Signs to look out for

These conditions can look very different from one another, but some patterns worth paying attention to include:

  • Spending substantial time each day on repetitive thoughts, rituals, or behaviors that feel difficult or impossible to resist
  • Distress when rituals or routines cannot be completed, or when trying to resist compulsions
  • Avoiding people, places, or situations because of fear of triggering obsessions or compulsions
  • Preoccupation with physical appearance, perceived flaws, or the belief that something is deeply wrong with how one looks
  • Difficulty discarding items even when they are no longer useful, leading to significant clutter
  • Noticeable hair loss or skin damage from repetitive pulling or picking, accompanied by difficulty stopping
  • Significant shame or secrecy around the behaviors, leading to concealment from others

What helps

These conditions are treatable, and most people see meaningful improvement with the right support.
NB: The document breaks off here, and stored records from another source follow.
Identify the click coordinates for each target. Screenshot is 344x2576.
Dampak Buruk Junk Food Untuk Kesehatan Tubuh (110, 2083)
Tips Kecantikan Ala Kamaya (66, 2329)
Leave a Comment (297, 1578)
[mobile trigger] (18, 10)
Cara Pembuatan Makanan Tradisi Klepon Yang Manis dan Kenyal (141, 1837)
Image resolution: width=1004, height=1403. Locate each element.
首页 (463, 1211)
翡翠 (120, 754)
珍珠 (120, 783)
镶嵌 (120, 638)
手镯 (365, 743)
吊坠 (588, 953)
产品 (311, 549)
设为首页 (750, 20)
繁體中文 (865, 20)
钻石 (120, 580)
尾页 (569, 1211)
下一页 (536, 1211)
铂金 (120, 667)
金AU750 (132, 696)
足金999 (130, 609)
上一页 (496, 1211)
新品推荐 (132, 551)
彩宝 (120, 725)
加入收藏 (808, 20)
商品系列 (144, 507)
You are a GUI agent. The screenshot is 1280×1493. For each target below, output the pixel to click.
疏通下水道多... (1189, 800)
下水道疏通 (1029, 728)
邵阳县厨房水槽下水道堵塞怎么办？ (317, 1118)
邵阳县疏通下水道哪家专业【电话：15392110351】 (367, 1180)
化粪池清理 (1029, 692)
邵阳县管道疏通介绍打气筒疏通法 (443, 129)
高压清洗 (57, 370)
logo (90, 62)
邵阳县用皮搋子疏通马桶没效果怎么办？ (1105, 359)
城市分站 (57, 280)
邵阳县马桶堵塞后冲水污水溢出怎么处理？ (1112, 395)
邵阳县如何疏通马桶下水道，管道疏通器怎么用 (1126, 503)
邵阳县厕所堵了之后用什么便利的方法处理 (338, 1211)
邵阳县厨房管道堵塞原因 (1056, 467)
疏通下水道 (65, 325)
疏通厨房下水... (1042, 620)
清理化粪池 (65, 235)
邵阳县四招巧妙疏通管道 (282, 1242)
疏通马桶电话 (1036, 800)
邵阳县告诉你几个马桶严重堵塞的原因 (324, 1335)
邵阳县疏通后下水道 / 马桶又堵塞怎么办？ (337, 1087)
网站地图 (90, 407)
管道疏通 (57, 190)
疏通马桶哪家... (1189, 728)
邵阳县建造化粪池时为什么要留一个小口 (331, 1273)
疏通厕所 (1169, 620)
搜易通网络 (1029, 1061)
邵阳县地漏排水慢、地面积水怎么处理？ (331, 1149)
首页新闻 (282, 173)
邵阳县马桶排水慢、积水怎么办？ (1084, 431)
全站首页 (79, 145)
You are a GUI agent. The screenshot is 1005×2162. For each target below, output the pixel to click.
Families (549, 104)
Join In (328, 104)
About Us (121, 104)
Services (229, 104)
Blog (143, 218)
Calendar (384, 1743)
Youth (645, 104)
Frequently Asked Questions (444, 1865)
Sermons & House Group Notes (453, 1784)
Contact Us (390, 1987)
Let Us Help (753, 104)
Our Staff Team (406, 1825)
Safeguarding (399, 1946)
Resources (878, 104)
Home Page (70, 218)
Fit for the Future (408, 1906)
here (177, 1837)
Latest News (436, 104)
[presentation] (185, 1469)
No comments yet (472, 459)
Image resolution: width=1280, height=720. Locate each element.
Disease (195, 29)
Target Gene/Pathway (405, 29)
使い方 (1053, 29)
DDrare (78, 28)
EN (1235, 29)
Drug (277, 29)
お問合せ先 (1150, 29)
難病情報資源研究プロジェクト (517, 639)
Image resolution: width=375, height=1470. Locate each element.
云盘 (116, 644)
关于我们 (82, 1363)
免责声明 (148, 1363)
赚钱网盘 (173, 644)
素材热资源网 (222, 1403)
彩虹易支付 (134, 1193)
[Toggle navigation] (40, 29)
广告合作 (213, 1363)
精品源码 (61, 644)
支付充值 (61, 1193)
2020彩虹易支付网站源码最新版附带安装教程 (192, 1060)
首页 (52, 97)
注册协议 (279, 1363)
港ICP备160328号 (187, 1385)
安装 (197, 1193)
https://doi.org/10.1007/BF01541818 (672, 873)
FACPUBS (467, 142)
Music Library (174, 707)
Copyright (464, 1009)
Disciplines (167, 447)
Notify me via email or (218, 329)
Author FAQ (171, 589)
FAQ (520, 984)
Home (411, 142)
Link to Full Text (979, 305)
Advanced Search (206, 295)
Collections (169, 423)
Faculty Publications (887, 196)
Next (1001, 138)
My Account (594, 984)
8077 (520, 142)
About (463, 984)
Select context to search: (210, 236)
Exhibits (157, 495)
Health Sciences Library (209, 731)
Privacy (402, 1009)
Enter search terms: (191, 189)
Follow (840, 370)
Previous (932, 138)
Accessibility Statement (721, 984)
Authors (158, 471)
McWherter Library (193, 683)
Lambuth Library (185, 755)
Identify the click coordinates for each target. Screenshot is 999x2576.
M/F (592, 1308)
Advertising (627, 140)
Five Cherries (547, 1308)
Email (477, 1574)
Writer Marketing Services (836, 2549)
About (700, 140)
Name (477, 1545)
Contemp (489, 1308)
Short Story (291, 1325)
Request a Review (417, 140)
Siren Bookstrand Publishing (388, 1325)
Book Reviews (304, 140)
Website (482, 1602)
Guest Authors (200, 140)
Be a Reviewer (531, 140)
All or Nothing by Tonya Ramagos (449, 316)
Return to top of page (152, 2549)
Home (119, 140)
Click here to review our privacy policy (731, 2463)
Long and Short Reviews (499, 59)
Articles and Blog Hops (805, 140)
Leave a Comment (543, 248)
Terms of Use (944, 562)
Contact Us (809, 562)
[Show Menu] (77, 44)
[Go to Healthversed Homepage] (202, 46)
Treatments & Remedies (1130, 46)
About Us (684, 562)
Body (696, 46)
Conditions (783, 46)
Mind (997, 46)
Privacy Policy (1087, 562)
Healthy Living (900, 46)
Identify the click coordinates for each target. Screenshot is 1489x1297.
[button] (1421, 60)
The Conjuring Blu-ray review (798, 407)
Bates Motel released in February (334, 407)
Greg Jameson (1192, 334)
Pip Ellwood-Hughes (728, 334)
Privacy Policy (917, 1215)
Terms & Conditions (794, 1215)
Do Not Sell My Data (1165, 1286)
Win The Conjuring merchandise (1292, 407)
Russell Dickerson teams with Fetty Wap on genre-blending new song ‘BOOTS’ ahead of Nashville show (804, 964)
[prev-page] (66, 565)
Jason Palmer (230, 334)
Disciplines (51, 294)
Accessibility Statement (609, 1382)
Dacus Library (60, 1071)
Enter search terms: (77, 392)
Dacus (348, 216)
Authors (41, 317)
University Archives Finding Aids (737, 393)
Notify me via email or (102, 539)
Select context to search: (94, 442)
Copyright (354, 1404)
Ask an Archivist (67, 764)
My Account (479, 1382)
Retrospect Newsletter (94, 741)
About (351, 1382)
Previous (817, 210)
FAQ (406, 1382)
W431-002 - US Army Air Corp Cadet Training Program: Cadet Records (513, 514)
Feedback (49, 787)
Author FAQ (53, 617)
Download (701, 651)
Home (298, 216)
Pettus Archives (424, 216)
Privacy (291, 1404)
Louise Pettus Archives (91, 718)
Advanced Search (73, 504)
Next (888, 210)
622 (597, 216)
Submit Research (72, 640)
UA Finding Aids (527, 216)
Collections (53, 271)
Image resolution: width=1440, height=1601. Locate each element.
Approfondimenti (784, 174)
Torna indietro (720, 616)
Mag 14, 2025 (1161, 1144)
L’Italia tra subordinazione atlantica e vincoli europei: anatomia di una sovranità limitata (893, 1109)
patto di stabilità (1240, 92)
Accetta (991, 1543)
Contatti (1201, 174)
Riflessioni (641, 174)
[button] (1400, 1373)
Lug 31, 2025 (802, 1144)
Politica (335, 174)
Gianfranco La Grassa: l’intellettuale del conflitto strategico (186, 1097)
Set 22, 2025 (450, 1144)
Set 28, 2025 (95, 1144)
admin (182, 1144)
Effective approaches include:

  • Exposure and response prevention (ERP)—the gold-standard therapy for OCD, involving gradual, supported exposure to feared situations while refraining from compulsions; also effective for BDD
  • Cognitive behavioral therapy (CBT)—helps challenge distorted beliefs and change maintaining behaviors across the full range of conditions in this group
  • Habit reversal training (HRT)—a structured behavioral approach specifically effective for trichotillomania and excoriation disorder, targeting awareness of triggers and substituting alternative responses
  • Medication—SSRIs are the most evidence-based medication option across this group; higher doses are typically required for OCD than for depression
  • Decluttering and CBT for hoarding—specialized CBT for hoarding disorder addresses the beliefs and emotional attachments that drive accumulation, often alongside practical support

Many of these conditions are associated with shame, which can delay help-seeking by years. Treatment works—and the sooner support is sought, the better the outcomes tend to be.

When to seek help

Consider speaking to a GP or mental health professional if repetitive thoughts or behaviors are taking up significant time, causing distress, or getting in the way of daily life—whether at work, in relationships, or at home. You do not need to have a severe or textbook presentation to deserve support.

It is also worth seeking help if you recognize these patterns in someone you care about. Many people with these conditions minimize how much they are affected or feel too ashamed to ask for help themselves.